Christelle regarde Sergueï, et corrige mentalement : une vie, peut-être deux.

Il la fixe en retour, de l’air perdu de celui qui attend une explication et peu importe de qui elle vient. C’est tellement pitoyable que Christelle essuie ses larmes et hausse les épaules. Elle se dirige vers lui, ignorant la pluie et son mari gisant dans une flaque :

« -Inutile de chercher à comprendre, fait-elle à Sexy Sergueï. Ils ne vous expliqueront pas. Raccompagnez-moi plutôt. Mes enfants m’attendent et je pense que puisque leur père ne reviendra pas ce soir, s’ils peuvent voir un dieu vivant en vrai, ça les distraira un peu. »

Sexy Sergueï est obéissant, ou alors trop abruti pour penser à répliquer. Il lui ouvre la portière avec la galanterie d’un homme assommé, puis suit ses indications jusqu’à la maison qu’elle partageait ce matin encore avec l’homme qu’elle aimait, signe des autographes aux enfants surexcités, regarde leur mère leur mentir et a envie de pleurer.

Sur le parking de l’hôpital, Sophie et Julien, indifférents au malheur d’autrui, s’embrassent à en mourir, exactement de la même façon qu’ils s’aiment.

Mais peut-être, peut-être, que cette fois-ci ils s’auront s’aimer suffisamment pour vivre. Parce qu’une vie à s’aimer, se dit Christelle, c’est bien ce qu’ils leur doivent, à elle et aux enfants et à Sergueï, pour oser se montrer aussi fous, aussi irresponsables, et aussi amoureux.

C’est bien ce que Julien lui doit pour s’être moqué d’elle aussi longtemps.

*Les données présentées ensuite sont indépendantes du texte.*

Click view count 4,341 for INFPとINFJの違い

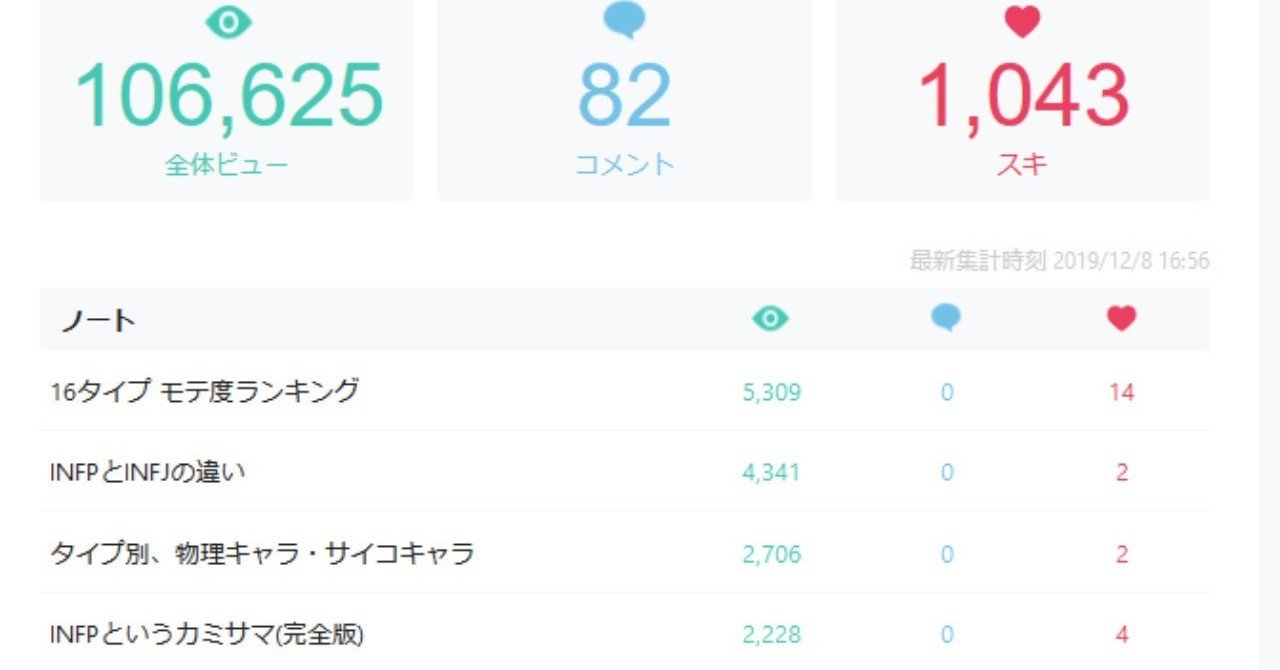[x=771, y=472]
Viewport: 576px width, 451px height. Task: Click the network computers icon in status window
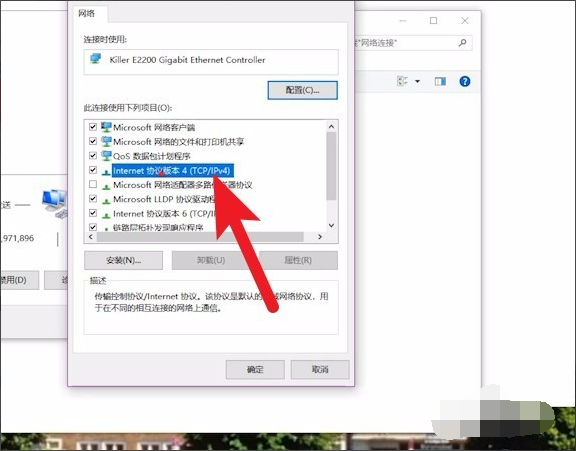coord(54,203)
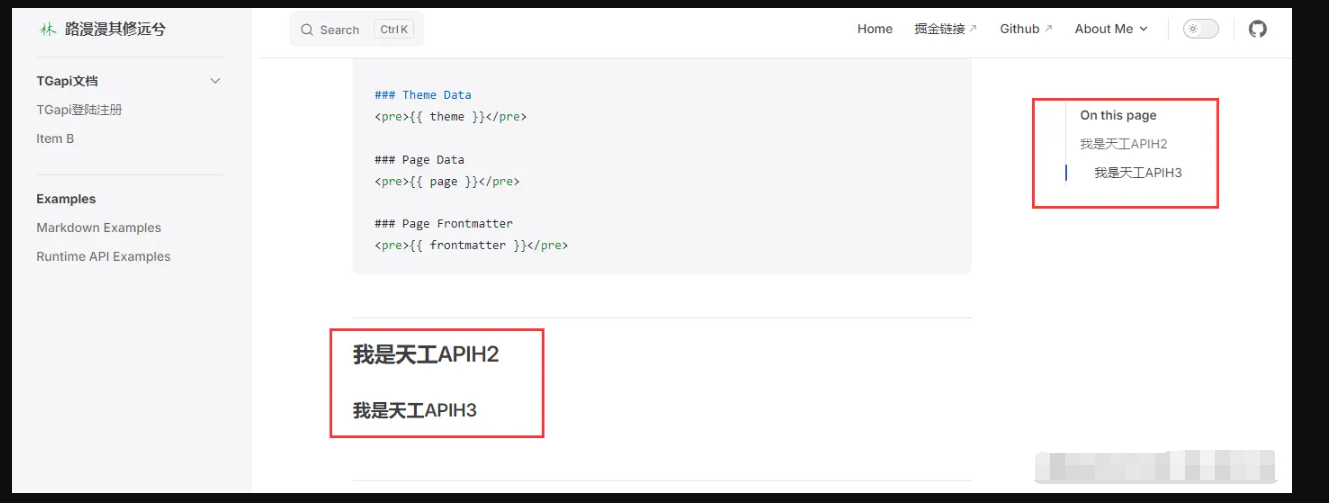Click the green site logo icon

pos(47,30)
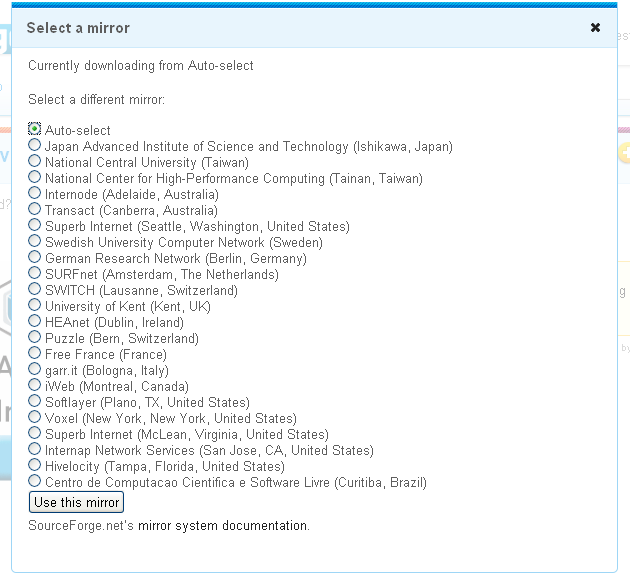Viewport: 630px width, 574px height.
Task: Select Internode (Adelaide, Australia) mirror
Action: (x=35, y=194)
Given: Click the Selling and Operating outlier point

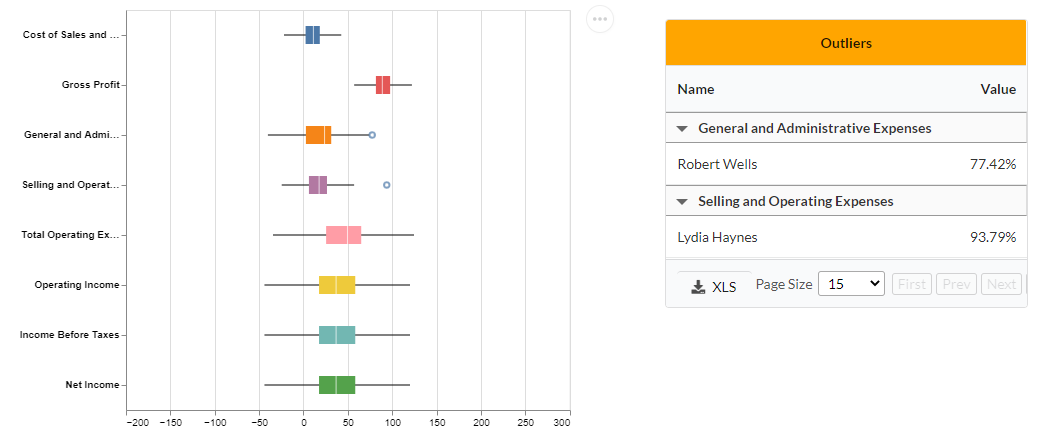Looking at the screenshot, I should click(x=387, y=185).
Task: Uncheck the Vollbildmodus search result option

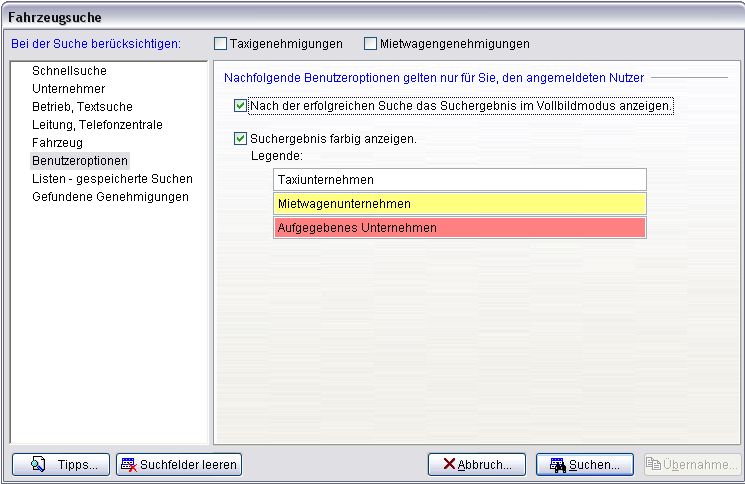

Sexy Sergueï est au moins aussi malheureux qu’elle et il est en train de vider la bouteille de whisky que les collègues de Julien lui ont offert pour sa cinquième année dans la boîte. Christelle le laisse faire. Elle s’en fout et Julien n’ira certainement pas réclamer ça.

Christelle aimerait hurler mais elle n’y arrive pas et ça n’a plus d’importance. Quand Julien arrive à l’aube pour faire sa valise, elle lui flanque une gifle et il la regarde, dégrisé, comme il ne l’a jamais regardée :

« -C’est vraiment toi ? » demande-t-il, alors elle le frappe encore pour si mal la connaître. Il ne lui présente pas d’excuse, mais il sourit et cette fois elle le laisse passer. Il ignore Sexy Sergueï qui ronfle sur le canapé et monte prendre deux trois vêtements et quelques livres. Et son anthologie d’Edith Piaf. Bien sûr. Christelle comprend maintenant. Elle se marre. Il lui sourit à nouveau et pour un peu elle lui pardonnerait tout, mais c’est encore trop tôt pour ça, alors elle se force à faire un peu semblant d’être vraiment énervée alors qu’elle seulement triste et le fiche dehors. Ça le fait rire, et ça fait rire Sophie qui l’attend, installée sur les marches de la porte dans sa robe de soirée rouge tâchée.

Christelle s’assoit contre le mur du séjour et regarde Sexy Sergueï dormir sans trop savoir ce qu’elle va faire de lui quand il se réveillera.

C’est drôle comme la vie est faite de hasards qui n’en sont pas ; hier encore, si on lui avait dit qu’elle aurait l’idole de la nation bourrée dans son salon, non seulement elle ne l’aurait pas cru mais ça l’aurait fait rire. Maintenant, ça lui semble juste logique.

Bah, fait-elle en buvant ce qu’il reste de whisky directement au goulot, Julien n’a jamais été cap de l’aimer pour de bon, de toute façon.